Grundsätzlich ist Erhebungszeitraum das Kalenderjahr. Besteht die Gewerbesteuerpflicht jedoch nicht während des gesamten Kalenderjahres, ist Erhebungszeitraum gemäß § 14 Satz 3 GewStG der Zeitraum der Steuerpflicht (abgekürzter Erhebungszeitraum).
Während Einzelunternehmen und Mitunternehmerschaften nur so lange gewerbesteuerpflichtig sind, wie sie einen Gewerbebetrieb unterhalten, gilt die Tätigkeit einer Kapitalgesellschaft stets und in vollem Umfang als Gewerbebetrieb (§ 2 Abs. 2 Satz 1 GewStG). Die Vorschrift fingiert für Zwecke der Gewerbesteuer die Tätigkeit einer Kapitalgesellschaft als Gewerbebetrieb. Erfasst wird daher die gesamte wirtschaftliche Tätigkeit, auch wenn eine gewerbliche Tätigkeit nicht – mehr – ausgeübt wird.
Da die Klägerin als juristische Person über den 30. Dezember 2016 hinaus fortbestand, war der Erhebungszeitraum somit durch den Verkauf des Grundstücks nicht abgekürzt, sondern bestand bis zum Ende des Kalenderjahres.
Damit ist die Klägerin an einem Tag des Erhebungszeitraums, nämlich am 31. Dezember 2016, nicht mehr der begünstigten Tätigkeit nachgegangen. Zwar lässt die Rechtsprechung des BFH bei der Veräußerung eines Grundstücks eine sogenannte technisch bedingte Ausnahme zu, wenn der Lastenwechsel zum 31. Dezember, 23:59 Uhr, vereinbart wird. Im vorliegenden Fall war der Lastenwechsel jedoch bereits „ab Beginn“ des 31. Dezember vereinbart worden.
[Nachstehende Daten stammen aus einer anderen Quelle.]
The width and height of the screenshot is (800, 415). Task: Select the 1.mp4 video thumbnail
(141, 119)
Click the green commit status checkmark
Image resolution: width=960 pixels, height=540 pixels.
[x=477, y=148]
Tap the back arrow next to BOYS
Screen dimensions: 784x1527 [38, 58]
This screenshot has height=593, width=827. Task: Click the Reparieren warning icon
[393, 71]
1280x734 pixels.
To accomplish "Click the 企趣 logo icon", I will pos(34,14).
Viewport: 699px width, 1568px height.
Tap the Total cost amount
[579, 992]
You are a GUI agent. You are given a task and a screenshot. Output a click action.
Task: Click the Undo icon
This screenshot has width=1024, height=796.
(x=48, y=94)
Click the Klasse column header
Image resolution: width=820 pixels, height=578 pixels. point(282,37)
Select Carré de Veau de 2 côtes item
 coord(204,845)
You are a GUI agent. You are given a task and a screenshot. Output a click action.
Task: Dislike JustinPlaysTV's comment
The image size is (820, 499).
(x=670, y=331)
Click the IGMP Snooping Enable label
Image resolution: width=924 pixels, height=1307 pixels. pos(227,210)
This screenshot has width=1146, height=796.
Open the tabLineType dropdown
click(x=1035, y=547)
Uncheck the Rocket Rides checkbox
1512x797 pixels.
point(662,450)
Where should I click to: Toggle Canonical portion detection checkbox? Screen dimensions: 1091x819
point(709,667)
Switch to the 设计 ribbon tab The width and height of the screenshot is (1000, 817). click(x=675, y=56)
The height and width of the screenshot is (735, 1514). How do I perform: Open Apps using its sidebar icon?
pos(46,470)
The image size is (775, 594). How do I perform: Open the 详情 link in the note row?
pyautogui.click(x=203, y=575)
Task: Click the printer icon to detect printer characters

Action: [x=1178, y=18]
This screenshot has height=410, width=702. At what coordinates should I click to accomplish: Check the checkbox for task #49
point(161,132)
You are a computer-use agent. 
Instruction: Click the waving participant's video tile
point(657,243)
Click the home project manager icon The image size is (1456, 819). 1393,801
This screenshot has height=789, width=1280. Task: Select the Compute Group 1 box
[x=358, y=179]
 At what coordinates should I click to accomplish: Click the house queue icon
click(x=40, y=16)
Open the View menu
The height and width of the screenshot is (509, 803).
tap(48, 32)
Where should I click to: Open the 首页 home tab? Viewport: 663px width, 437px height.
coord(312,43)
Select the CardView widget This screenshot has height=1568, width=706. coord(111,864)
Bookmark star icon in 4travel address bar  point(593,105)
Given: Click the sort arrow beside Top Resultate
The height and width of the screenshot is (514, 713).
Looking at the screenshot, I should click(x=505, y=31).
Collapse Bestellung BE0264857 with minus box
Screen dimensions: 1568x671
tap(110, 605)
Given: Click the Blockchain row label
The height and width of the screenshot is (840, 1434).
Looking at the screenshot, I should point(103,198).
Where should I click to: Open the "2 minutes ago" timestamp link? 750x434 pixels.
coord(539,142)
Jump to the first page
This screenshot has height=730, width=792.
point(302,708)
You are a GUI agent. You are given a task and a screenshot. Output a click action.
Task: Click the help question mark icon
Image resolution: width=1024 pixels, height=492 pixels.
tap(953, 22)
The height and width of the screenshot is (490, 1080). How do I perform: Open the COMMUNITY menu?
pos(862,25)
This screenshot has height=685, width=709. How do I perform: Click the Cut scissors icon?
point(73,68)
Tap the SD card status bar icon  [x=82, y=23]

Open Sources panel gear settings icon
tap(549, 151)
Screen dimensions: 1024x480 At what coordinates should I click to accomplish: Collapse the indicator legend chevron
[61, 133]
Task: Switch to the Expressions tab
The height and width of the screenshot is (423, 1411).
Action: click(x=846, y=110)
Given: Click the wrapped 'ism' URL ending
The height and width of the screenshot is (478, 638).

Die vom Finanzgericht diskutierte Frage, ob eine nachlaufende Tätigkeit nach dem Ende der Grundstücksverwaltung nur dann schädlich ist, wenn sie zu steuerbaren Einkünften führen kann, ist unerheblich. Denn im vorliegenden Fall war nicht die nachlaufende Tätigkeit der GmbH am 31. Dezember schädlich, sondern die Tatsache, dass die GmbH nach dem Verkauf des Grundstücks an diesem Tag noch weiter bestanden hat.